Today's Papers

I’m OK, You’re Microbial DNA

The Los Angeles Times and Washington Post lead (and the New York Times goes below the fold) with the continuing investigation of Friday’s collision of a U.S. Navy attack submarine, the USS Greeneville, and a Japanese fishing vessel, Ehime Maru. Although 26 survivors were rescued when the Ehime Maru was split open and sank within 10 minutes between nine and 12 miles off the Hawaii coast, nine people are still missing: four high-school students who were learning commercial fishing, two teachers, and three crew members. At the time of the collision, the 362-foot nuclear-powered sub was practicing an emergency surfacing procedure. The NYT leads instead with the Democrats’ and Republicans’ race to raise as much money as possible before legislation is passed that would limit political fund raising. The papers either off-lead or go above the fold with pieces foretelling the announcement this week by scientists of their first interpretations of the human genome.

The papers differ on the length of Ehime Maru (LAT: 191; NYT: 181; WP: 190) and also on details they provide about the tragedy. The LAT fronts a graphic depicting a submarine’s process for the annual emergency surfacing exercise, “during which the submarine rockets through the ocean’s surface.” The NYT includes word from the Navy that the Greeneville was carrying 16 civilians on board as observers (or 15 civilians and a high-level Pacific Fleet submarine officer, according to the LAT and WP) but doesn’t distinguish if the following appositive is the Navy’s admission or the NYT’s own assertion: “a courtesy that is sometimes extended to V.I.P.’s or local residents, in part to burnish the military’s image.” But, the paper notes, the presence of such civilians could account for the sub’s proximity to Honolulu and, moreover, will be scrutinized as to whether or not it interfered with carrying out the routine drill.

The U.S. Coast Guard and Navy widened their search for survivors yesterday, and a Coast Guard official said that although there are no signs of the missing passengers, “we are holding out hope that they are still alive.” The LAT also goes into detail about what could have wrong, from sonar to human error to weather conditions. The WP’s harrowing account of the collision reveals that an engineer on the Ehime Maru said his boat was “moving briskly” through the 77-degree water, some 1,800 feet deep, when the sub hit the engine room. “The Navy,” according to the WP, “said the Ehime Maru was not moving when the collision occurred.” The sub’s captain was reassigned to a desk job pending completion of an investigation.

The WP’s front-pager on California’s energy crisis explains that the state is on the verge of spending as much as $20 billion to keep its two largest utility companies out of bankruptcy. Strapped with doubled monthly power bills, nearly 60 percent of the state’s voters believe this year’s two blackouts are “mostly a ploy by energy companies to raise rates,” according to an unattributed poll.
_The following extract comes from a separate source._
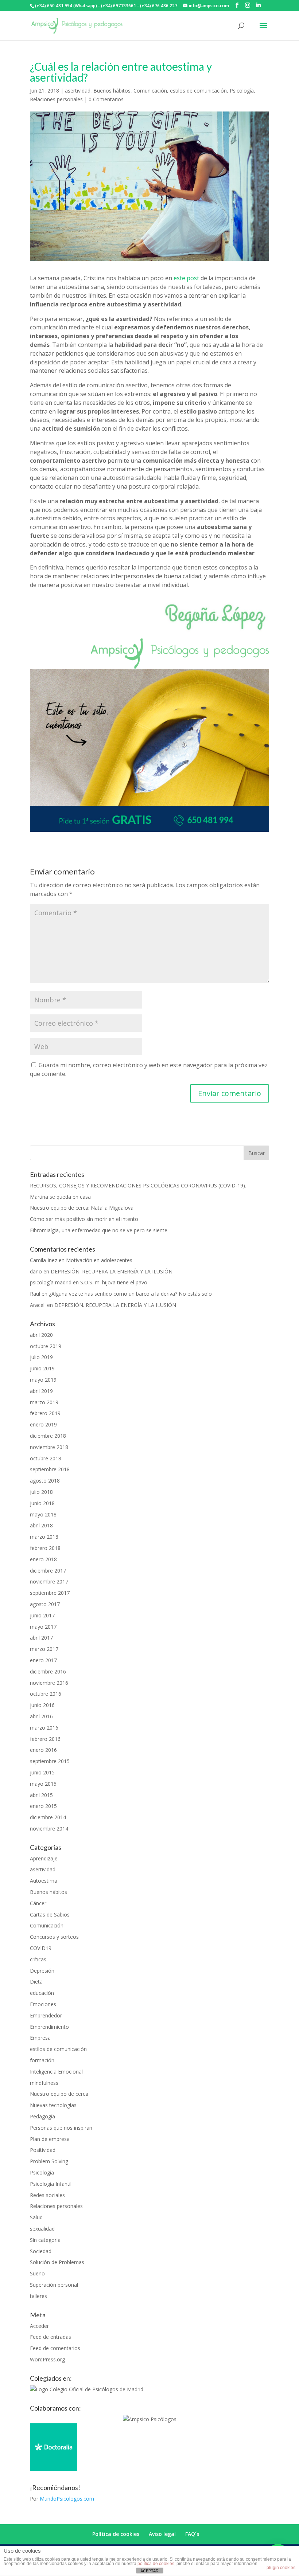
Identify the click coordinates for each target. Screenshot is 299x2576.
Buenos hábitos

The WP, which characterizes residents of an L.A. suburb as “dropping hints of revenge,” names the following as “[s]igns of a budding public backlash”: ballot proposals to revamp the state’s electricity delivery system, irate phone calls to the utility companies, petitions, public demonstrations protesting the use of public funds to bail out utilities, bill burning, candlelight vigils, and radio and TV ads daring utilities to cut off power. An LAT above-the-folder asserts that California’s energy crisis–and increases in residential electricity consumption–are due in part to the state’s big homes, big screen TVs, multiple computers, chilled wine cellars, and other “energy-gulping widgets.” But it’s not just the rich who get the blame, as the LAT fingers “little old homes with their leaking windows, outdated air conditioners and energy-guzzling water heaters.”

Former Secretary of the Treasury Robert E. Rubin says in a NYT opinion piece that he couldn’t hold his tongue any longer: “The proposed tax cut of roughly $2 trillion–$1.6 trillion of tax cuts plus $400 billion of interest on debt that would otherwise have been retired–would substantially diminish the fiscal position of the federal government, and would create a serious threat of deficits on the non-entitlement side of the federal budget.”

Gene, thanks. By June, the rival research teams had already assembled the human genome (the DNA-encoded blueprint for making a human), but it’s taken until now to analyze the findings. The teams’ articles, to be published on Thursday and Friday, report that there are far fewer human genes than previously thought–about 30,000–only a third more, reminds the NYT, than the roundworm. We all have a few more things in common than we’d realized: The WP says humans are about 99.9 percent genetically identical, and the LAT informs that human genes have been derived directly from bacteria. And next time you’re searching for a relative to blame if you have the blues, you might have to look a little further into your past. Millions of years in your past, according to the WP. Turns out hundreds of our genes, including a gene that has been implicated in depression, are from bacteria that infected human predecessors millions of years ago and left their microbial DNA behind.